SOURCE DOCUMENT →
════════════════════
Opinion
11811 11812N 11812NA Index 26343/15E
07-09-2020
Michael T. Altman, Woodmere, for appellant. Marjorie E. Bornes, Brooklyn, for respondents.
Michael T. Altman, Woodmere, for appellant.
Marjorie E. Bornes, Brooklyn, for respondents.
Friedman, J.P., Renwick, Gische, Mazzarelli, Moulton, JJ.
Order, Supreme Court, Bronx County (Fernando Tapia, J.), entered April 8, 2019, which denied plaintiff's motion to vacate the prior orders and restore the matter pursuant to CPLR 5015 on the basis that she lacked a reasonable excuse for the default, unanimously affirmed, without costs. Appeals from order, same court and Justice, entered May 1, 2018, which granted defendants' unopposed motion for summary judgment dismissing the complaint for lack of a causally related serious injury within the meaning of Insurance Law § 5102(d), and from order, same court and Justice, entered November 19, 2018, which denied plaintiff's motion for leave to renew and reargue, unanimously dismissed, without costs, as taken from nonappealable orders.
Since the order granting summary judgment dismissing the complaint was granted on default, the court properly denied plaintiff's motion to renew and reargue. The proper remedy for plaintiff was to move to vacate the default pursuant to CPLR 5015 ( Bank Leumi Trust Co. of N.Y. v. Sibthorpe, 161 A.D.2d 325, 555 N.Y.S.2d 90 [1st Dept. 1990] ; Vasquez v. Koret, Inc., 151 A.D.2d 448, 543 N.Y.S.2d 907 [1st Dept. 1989] ), which plaintiff ultimately did.
However, Supreme Court providently exercised its discretion in denying plaintiff's motion pursuant to CPLR 5015. Under the circumstances, plaintiff's claim that her failure to submit opposition to defendants' summary judgment motion was caused by law office failure is insufficient to establish a reasonable excuse for the default, because counsel offered no explanation as to why he believed a requested adjournment had been granted by the court and did not seek reargument until three months after the action was dismissed (see Perez v. New York City Hous. Auth., 47 A.D.3d 505, 505–506, 850 N.Y.S.2d 75 [1st Dept. 2008] ). Furthermore, plaintiff's counsel failed to submit the proposed opposition to the motion, which included medical affirmations prepared months after the proposed adjourn date, with the motion to renew or reargue.
════════════════════
YOUR TASKS →
[1] Reproduce the court opinion from "Order, Supreme Court, Bronx" to "from nonappealable orders.".
[2] Turn the paragraph of the court opinion that begins "However, Supreme Court providently exercised" into a short bulleted list that keeps its main facts.

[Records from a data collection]
════════════════════
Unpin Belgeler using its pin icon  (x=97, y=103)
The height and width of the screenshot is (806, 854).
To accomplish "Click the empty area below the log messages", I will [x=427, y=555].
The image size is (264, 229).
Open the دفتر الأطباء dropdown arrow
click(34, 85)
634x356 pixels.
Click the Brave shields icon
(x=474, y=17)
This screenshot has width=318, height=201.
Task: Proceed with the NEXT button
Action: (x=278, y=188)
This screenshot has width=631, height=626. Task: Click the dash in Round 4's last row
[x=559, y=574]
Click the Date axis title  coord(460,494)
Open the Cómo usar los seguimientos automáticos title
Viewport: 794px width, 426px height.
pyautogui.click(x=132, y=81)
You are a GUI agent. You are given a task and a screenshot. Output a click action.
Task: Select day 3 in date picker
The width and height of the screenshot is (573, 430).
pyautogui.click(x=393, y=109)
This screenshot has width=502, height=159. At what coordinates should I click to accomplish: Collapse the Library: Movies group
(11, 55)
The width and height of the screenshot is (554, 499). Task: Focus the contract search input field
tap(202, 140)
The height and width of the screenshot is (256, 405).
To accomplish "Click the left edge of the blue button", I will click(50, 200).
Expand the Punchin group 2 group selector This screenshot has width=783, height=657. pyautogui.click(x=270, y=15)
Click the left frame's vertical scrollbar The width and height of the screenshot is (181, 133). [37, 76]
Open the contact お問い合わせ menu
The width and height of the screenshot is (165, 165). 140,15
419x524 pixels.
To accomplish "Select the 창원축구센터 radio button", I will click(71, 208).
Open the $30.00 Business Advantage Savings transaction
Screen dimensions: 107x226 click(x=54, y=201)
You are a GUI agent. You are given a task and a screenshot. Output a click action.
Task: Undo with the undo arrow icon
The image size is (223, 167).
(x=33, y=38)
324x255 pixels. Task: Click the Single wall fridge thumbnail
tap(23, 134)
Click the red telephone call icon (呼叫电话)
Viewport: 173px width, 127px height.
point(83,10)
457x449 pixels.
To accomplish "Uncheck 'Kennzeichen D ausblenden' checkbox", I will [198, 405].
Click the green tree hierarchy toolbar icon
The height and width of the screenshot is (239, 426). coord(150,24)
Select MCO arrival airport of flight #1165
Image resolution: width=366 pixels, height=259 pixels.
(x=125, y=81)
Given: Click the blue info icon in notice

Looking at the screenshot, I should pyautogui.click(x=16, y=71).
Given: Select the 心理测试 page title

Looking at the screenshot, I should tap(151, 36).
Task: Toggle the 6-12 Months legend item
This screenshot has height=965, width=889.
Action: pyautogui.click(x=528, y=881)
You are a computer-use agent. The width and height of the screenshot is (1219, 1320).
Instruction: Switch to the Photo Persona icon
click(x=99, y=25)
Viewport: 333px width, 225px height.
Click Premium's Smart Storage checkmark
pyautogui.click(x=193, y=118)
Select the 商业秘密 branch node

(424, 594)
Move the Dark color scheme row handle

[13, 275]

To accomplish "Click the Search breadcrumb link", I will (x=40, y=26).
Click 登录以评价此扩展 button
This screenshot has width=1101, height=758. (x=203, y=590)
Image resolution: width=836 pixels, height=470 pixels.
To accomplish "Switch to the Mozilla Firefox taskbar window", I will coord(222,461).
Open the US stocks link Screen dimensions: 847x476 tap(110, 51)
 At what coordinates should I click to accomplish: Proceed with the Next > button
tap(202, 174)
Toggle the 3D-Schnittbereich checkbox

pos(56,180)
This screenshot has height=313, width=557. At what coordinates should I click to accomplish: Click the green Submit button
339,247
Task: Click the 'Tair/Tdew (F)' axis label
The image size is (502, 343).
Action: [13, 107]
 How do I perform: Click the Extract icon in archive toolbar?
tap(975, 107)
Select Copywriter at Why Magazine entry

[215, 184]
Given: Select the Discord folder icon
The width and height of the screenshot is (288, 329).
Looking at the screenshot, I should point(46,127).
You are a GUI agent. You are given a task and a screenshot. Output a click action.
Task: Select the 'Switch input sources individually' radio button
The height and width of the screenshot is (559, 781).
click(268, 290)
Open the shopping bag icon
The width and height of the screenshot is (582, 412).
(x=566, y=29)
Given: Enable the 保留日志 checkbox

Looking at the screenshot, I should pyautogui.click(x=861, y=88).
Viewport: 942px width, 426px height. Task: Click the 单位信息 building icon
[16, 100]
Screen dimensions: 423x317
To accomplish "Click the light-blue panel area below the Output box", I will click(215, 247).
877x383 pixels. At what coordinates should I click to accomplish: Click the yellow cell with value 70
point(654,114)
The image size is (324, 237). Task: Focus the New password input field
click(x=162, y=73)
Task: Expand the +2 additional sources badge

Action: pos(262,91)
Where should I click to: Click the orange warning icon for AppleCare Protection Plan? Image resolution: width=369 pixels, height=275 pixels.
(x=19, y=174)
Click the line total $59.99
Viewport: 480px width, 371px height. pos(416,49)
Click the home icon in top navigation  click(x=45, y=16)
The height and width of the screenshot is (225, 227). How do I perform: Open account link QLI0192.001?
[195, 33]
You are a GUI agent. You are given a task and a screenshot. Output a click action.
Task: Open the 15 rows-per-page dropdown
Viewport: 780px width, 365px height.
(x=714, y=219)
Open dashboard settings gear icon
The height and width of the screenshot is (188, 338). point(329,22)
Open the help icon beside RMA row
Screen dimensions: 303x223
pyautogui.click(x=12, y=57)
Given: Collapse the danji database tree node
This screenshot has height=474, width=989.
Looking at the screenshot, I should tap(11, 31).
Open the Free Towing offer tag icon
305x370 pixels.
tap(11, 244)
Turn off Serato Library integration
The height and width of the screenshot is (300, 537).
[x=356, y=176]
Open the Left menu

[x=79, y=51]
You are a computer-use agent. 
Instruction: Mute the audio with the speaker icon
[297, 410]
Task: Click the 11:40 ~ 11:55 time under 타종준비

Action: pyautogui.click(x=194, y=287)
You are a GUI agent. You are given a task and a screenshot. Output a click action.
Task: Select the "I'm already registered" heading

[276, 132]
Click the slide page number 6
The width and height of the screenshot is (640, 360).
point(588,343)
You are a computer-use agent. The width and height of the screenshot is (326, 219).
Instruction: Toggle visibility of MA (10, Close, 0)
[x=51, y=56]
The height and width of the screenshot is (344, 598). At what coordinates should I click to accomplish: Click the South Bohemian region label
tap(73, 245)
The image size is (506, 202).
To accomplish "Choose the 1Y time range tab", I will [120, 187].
════════════════════
RESPONSES PER TASK →
[1]
Order, Supreme Court, Bronx County (Fernando Tapia, J.), entered April 8, 2019, which denied plaintiff's motion to vacate the prior orders and restore the matter pursuant to CPLR 5015 on the basis that she lacked a reasonable excuse for the default, unanimously affirmed, without costs. Appeals from order, same court and Justice, entered May 1, 2018, which granted defendants' unopposed motion for summary judgment dismissing the complaint for lack of a causally related serious injury within the meaning of Insurance Law § 5102(d), and from order, same court and Justice, entered November 19, 2018, which denied plaintiff's motion for leave to renew and reargue, unanimously dismissed, without costs, as taken from nonappealable orders.

[2]
- Supreme Court properly used its discretion in denying plaintiff's motion under CPLR 5015.
- Plaintiff said law office failure caused her not to oppose defendants' summary judgment motion, but this was not a reasonable excuse for the default.
- Counsel did not explain why he believed the court had granted a requested adjournment.
- Counsel did not seek reargument until three months after the action was dismissed.
- Counsel also failed to include the proposed opposition with the motion to renew or reargue. That opposition contained medical affirmations prepared months after the proposed adjourn date.